*DATA SECTION*.

# # # # # # #

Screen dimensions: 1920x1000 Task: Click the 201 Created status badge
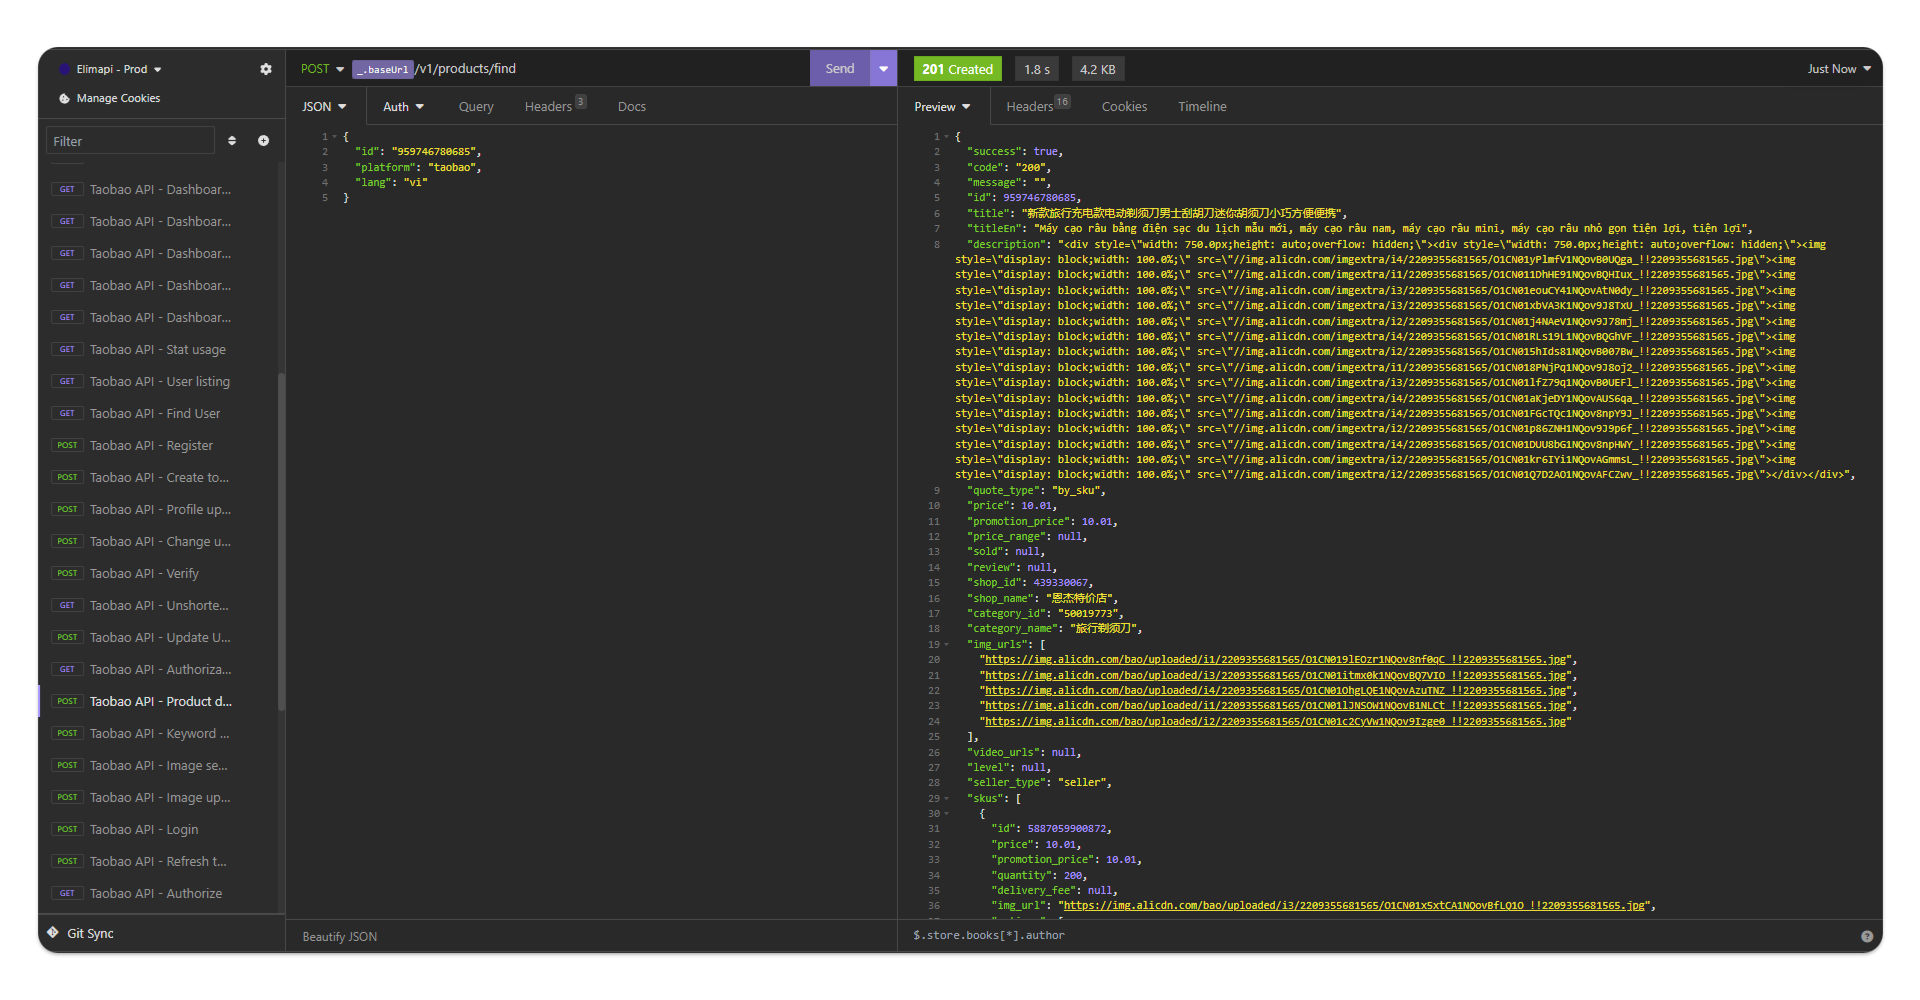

# # # # # # #

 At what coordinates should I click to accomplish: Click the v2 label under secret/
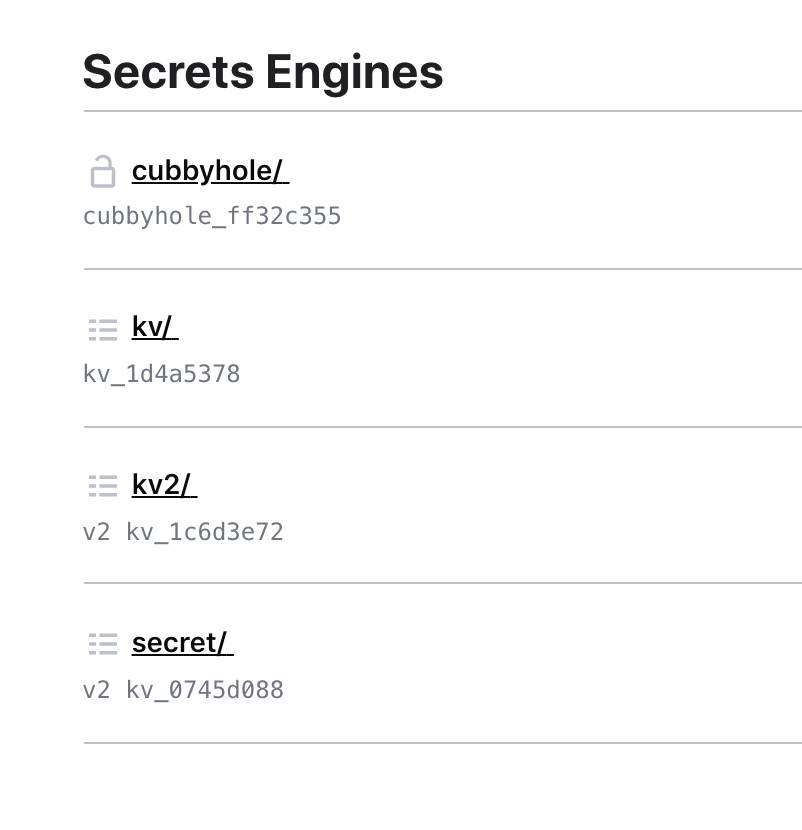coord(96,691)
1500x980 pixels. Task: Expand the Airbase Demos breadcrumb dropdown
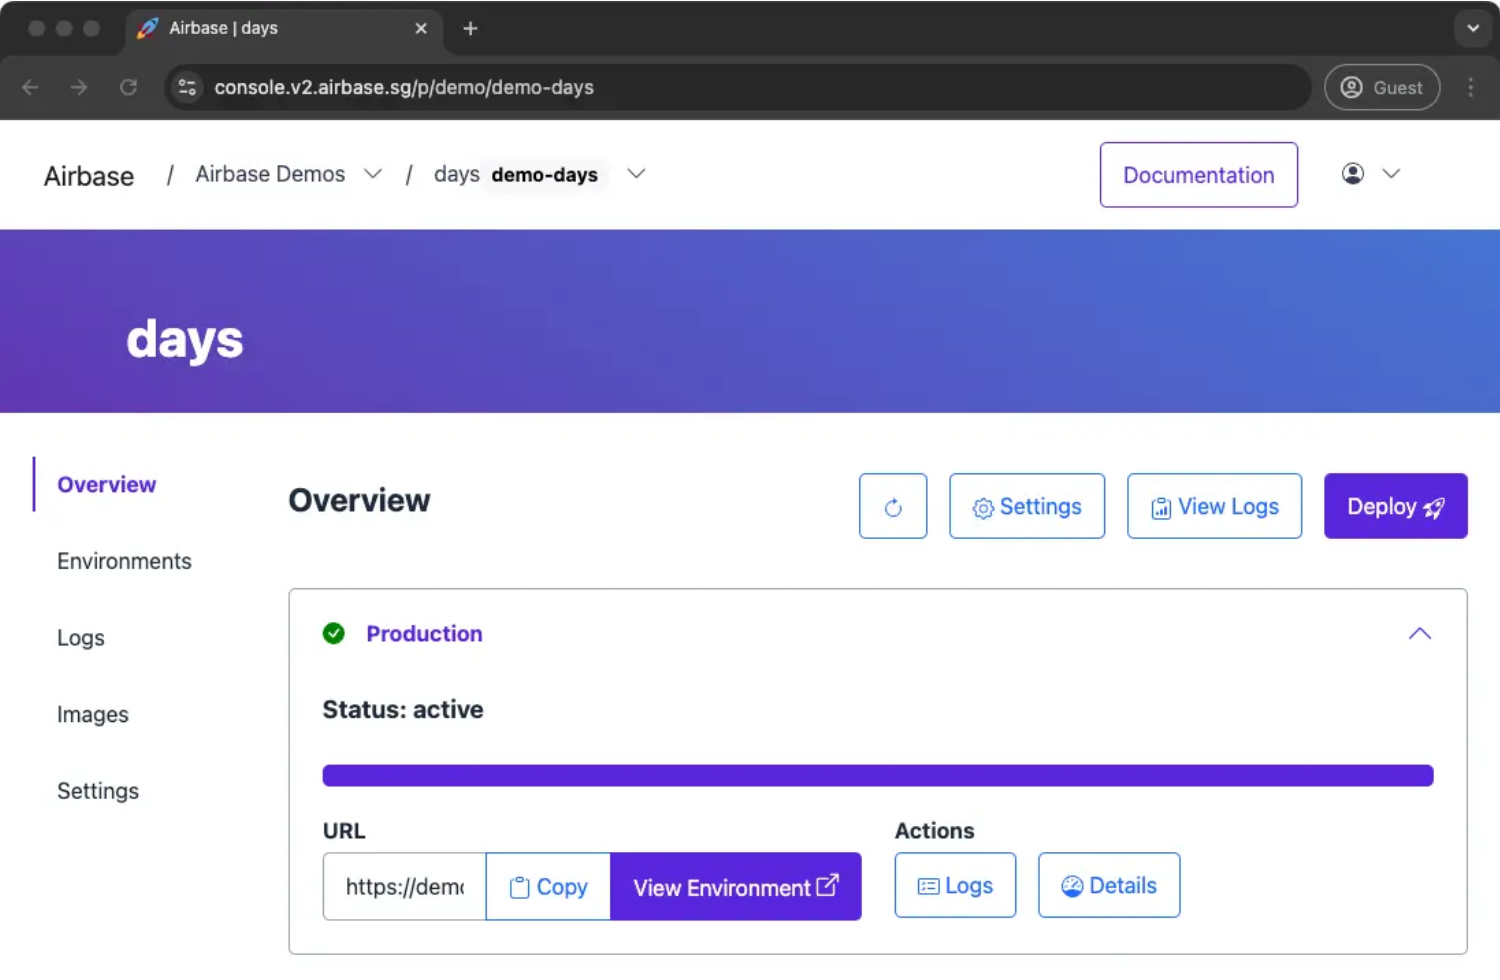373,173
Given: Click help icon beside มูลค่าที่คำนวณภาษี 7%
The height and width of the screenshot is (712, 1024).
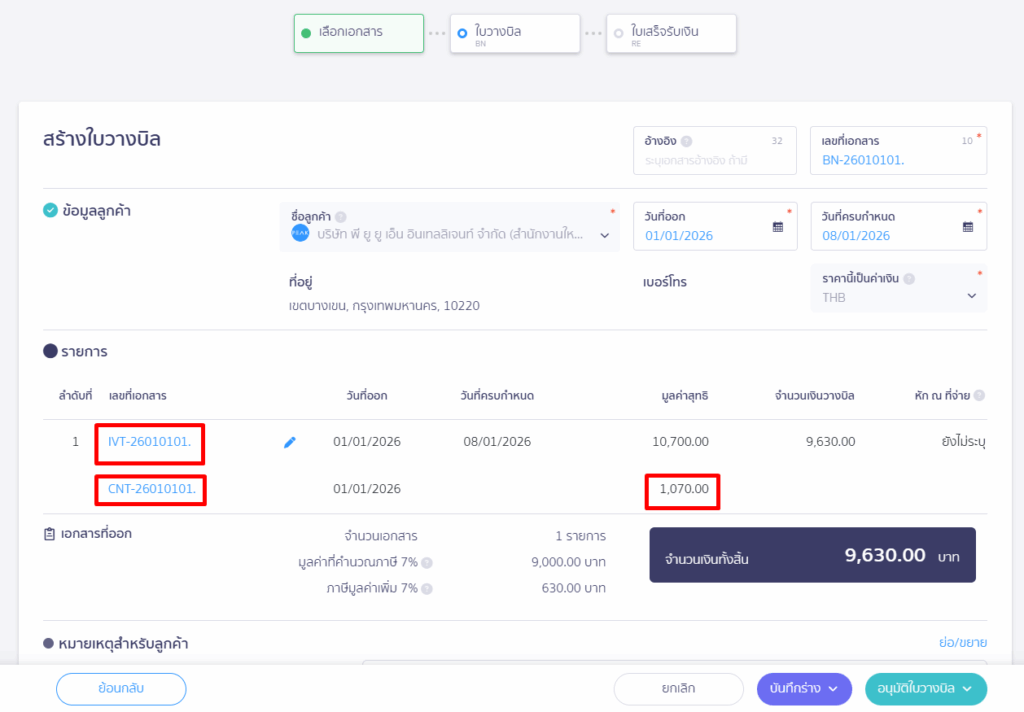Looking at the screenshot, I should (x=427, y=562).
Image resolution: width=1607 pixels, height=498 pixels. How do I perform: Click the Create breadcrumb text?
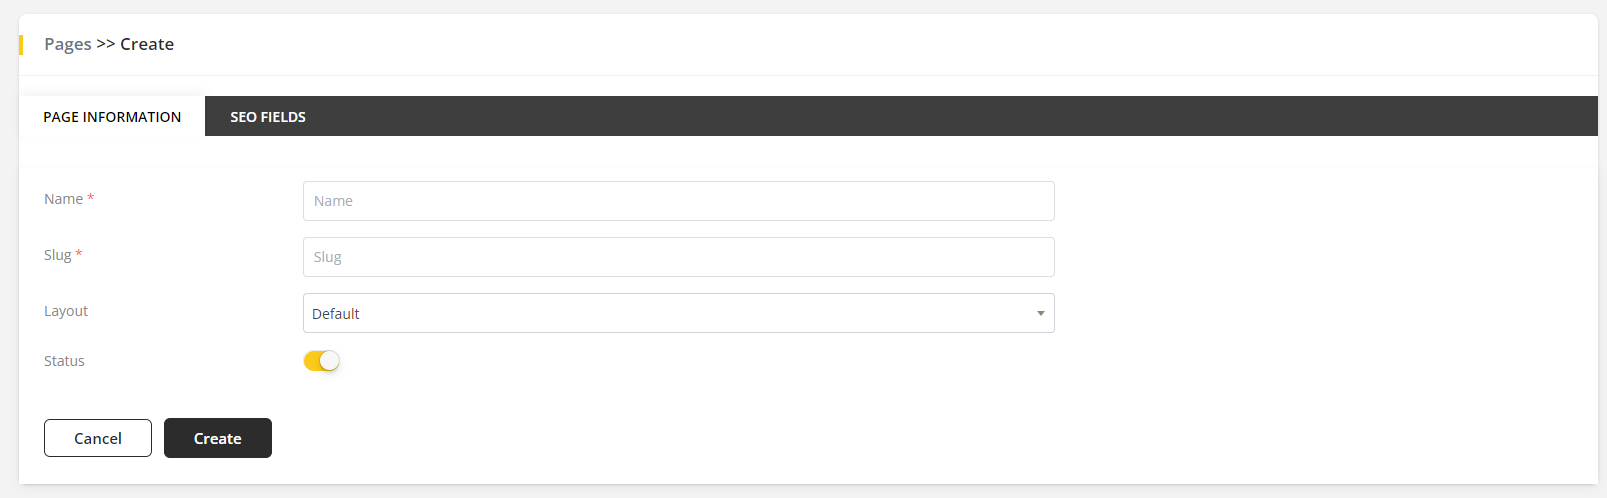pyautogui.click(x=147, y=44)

# # # # # # #

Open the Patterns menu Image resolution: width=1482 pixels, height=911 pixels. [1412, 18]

# # # # # # #

*WHAT THIS TASK INVOLVES*. In the listing above, the required lines run from the line with "At what coordinates" through the line with "Given: Click help". Output exactly those lines, omitting pictures.

*WRITTEN ANSWER*.
 At what coordinates should I click to accomplish: Click the v2 label under secret/
coord(96,691)
1500x980 pixels. Task: Expand the Airbase Demos breadcrumb dropdown
373,173
Given: Click help icon beside มูลค่าที่คำนวณภาษี 7%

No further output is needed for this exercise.